━━━━━ TRECHO ESCOLHIDO

Paradoxalmente, os atuais inimigos do liberalismo são os mercadores pós-modernos. Homens de negócios. Financistas. Contudo, a sua indubitável hegemonia não corresponde mais à antiga narrativa do marxismo – a luta de classes –, nem aos contos infantis sobre bons e maus com os quais a esquerda descreve a realidade.
A verdade é muito mais complexa. Prodi explora as origens desta metamorfose cultural na transição entre a Idade Média e a Idade Moderna, quando se fixa o modelo social, político e econômico que está ruindo. Em sua avaliação, a grande diferença do Ocidente em relação ao resto das culturas, aprisionadas pela religião, é a consideração do mercado como um sujeito.
Encontramos a sua primeira representação física na ágora grega e no fórum romano, mas a sua simbologia transcende ambos os espaços. As praças das cidades, embora se mantendo o centro do poder religioso e político das grandes civilizações, também se tornam o espaço dos negócios.

━━━━━━━━━━
━━━━━ DADOS

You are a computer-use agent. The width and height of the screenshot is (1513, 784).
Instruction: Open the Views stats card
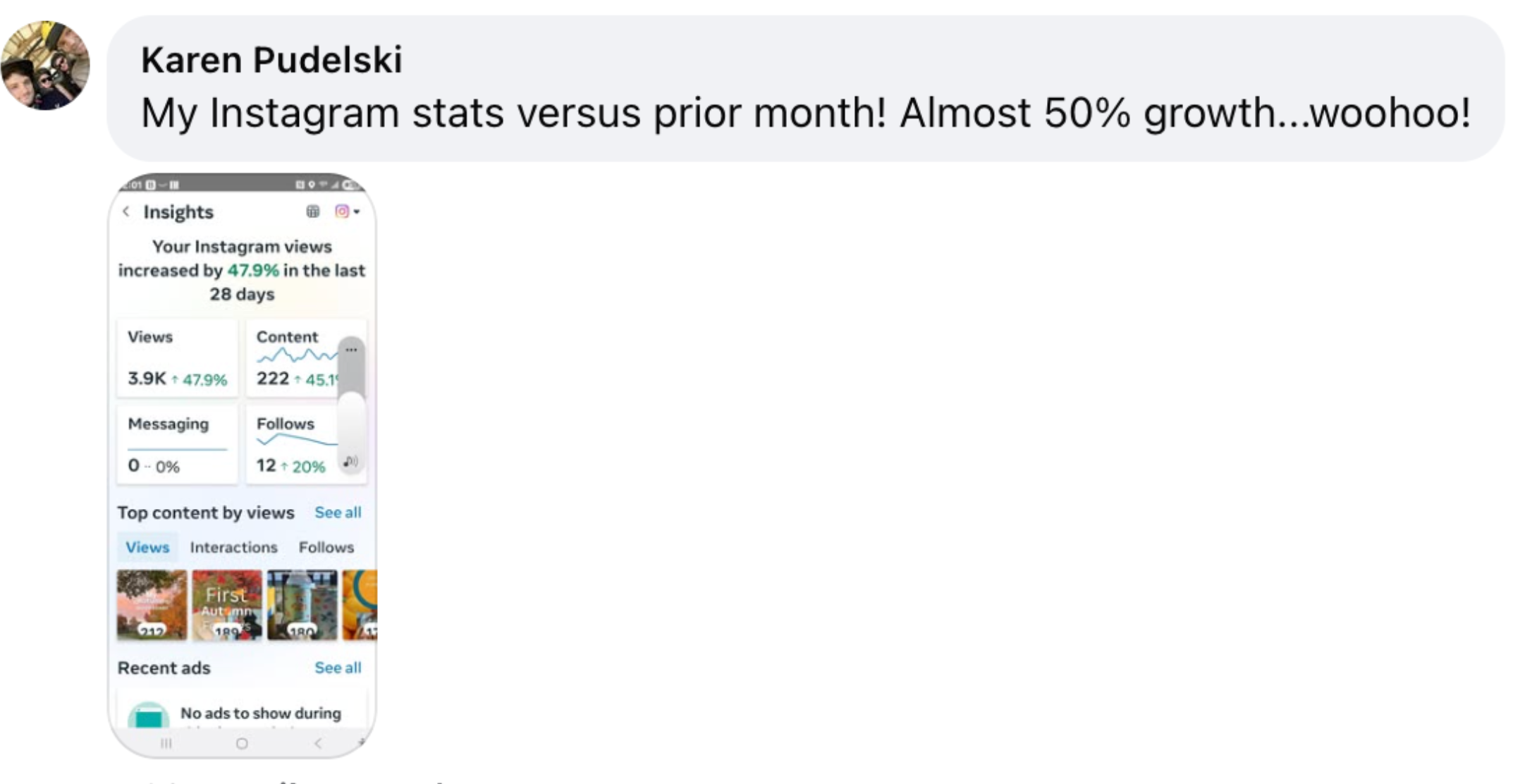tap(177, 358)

━━━━━━━━━━
━━━━━ DADOS

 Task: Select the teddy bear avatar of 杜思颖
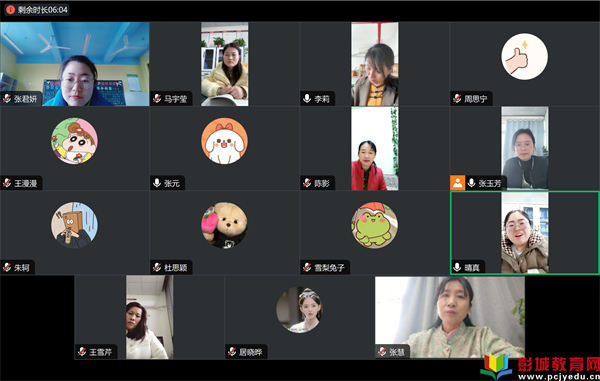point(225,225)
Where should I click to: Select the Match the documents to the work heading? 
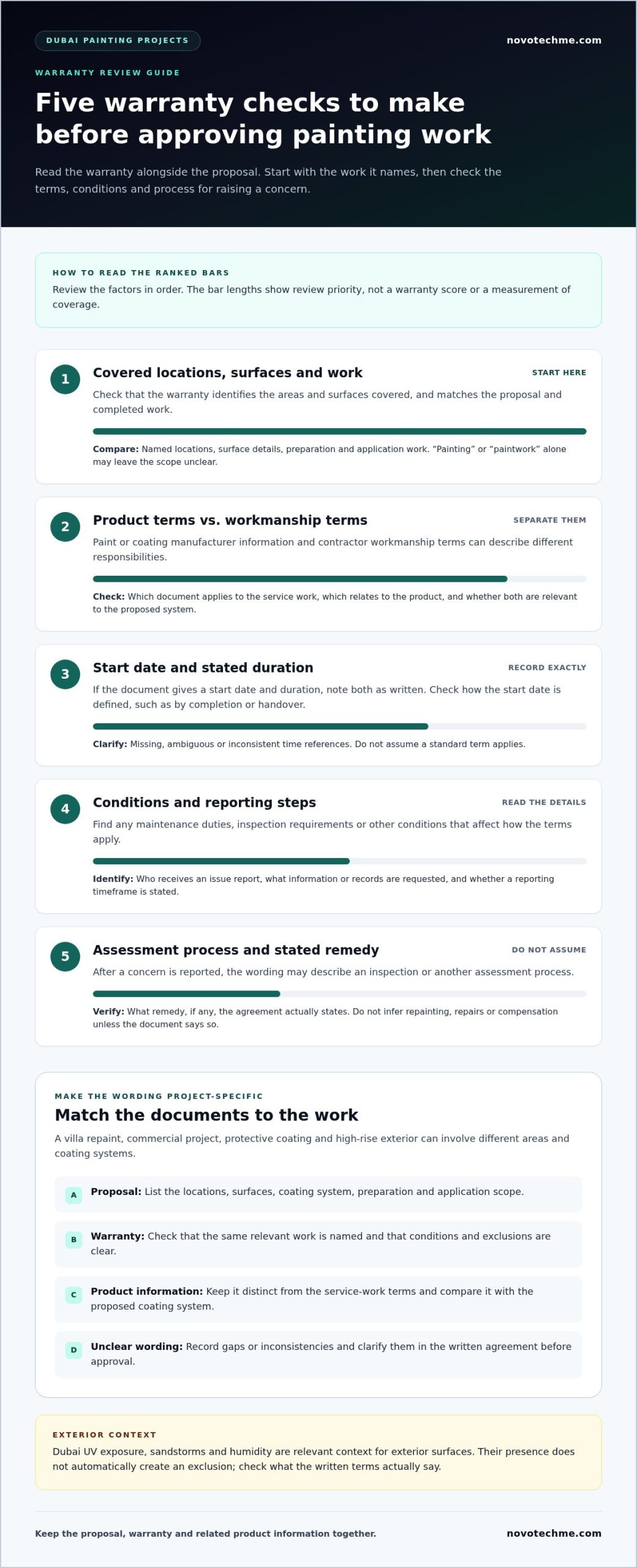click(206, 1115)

━━━━━━━━━━
━━━━━ DADOS

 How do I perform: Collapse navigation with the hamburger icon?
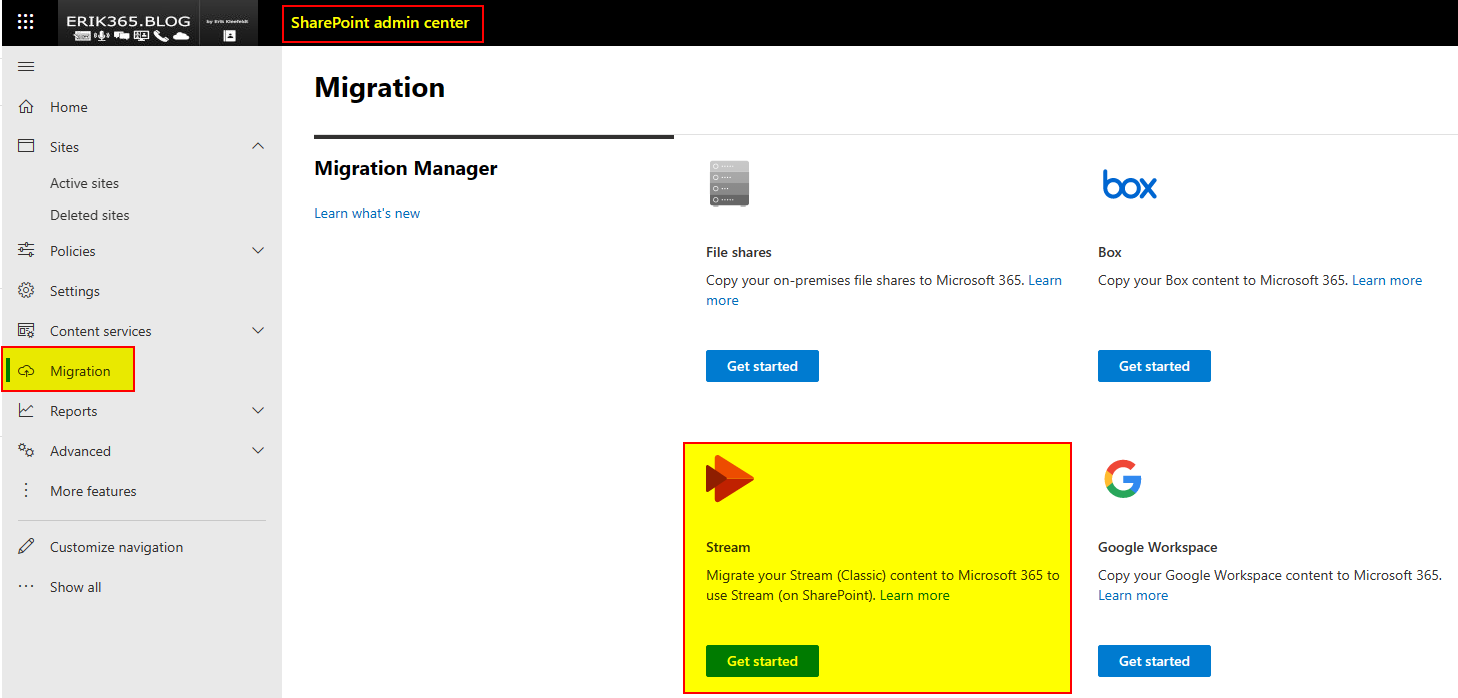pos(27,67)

━━━━━━━━━━

- _O QUE FAZER_
Dê continuidade ao trecho sobre o papel do mercado no Ocidente, começando logo depois da última frase. A listagem não tem nenhuma relação com o trecho.

- _RESULTADO DO EXERCÍCIO_
Esta mutação deixa uma marca curiosa na evolução semântica do conceito de furto que, além de designar a apropriação do patrimônio alheio, começa a ser entendido como a violação das normas do mercado, que representam o que se conhece como o bem comum e, tempo depois, com o Iluminismo, como o interesse geral.
O valor das coisas – que não equivale a seu preço – é decidido pela livre vontade de um comprador e um vendedor nesses fóruns mercantis. Neles nasce a modernidade: frente à economia do dom, que é o que ainda se percebe em fenômenos como o clientelismo e o caciquismo, o comércio, desvinculado da posse da terra, que é o fator sobre o qual se sustentam todas as culturas agrárias, transforma-se em um capital móvel (e mais tarde em uma indústria), cujo crescimento depende da troca presente no contrato mercantil.
É graças ao comércio – explica Prodi em seu livro – que o Ocidente se antecipa ao restante das culturas, primeiro separando o poder da religião (século XI) e depois desintegrando a identidade ancestral entre Deus, Monarquia e Dinheiro, as três pessoas da santíssima trindade do absolutismo. A dissolução deste domínio ancestral provocada pela sociedade comercial é a faísca que acende o fogo do capitalismo inicial. A distância exata que separa os paradigmas (fechados) do mundo primitivo em relação ao marco da modernidade.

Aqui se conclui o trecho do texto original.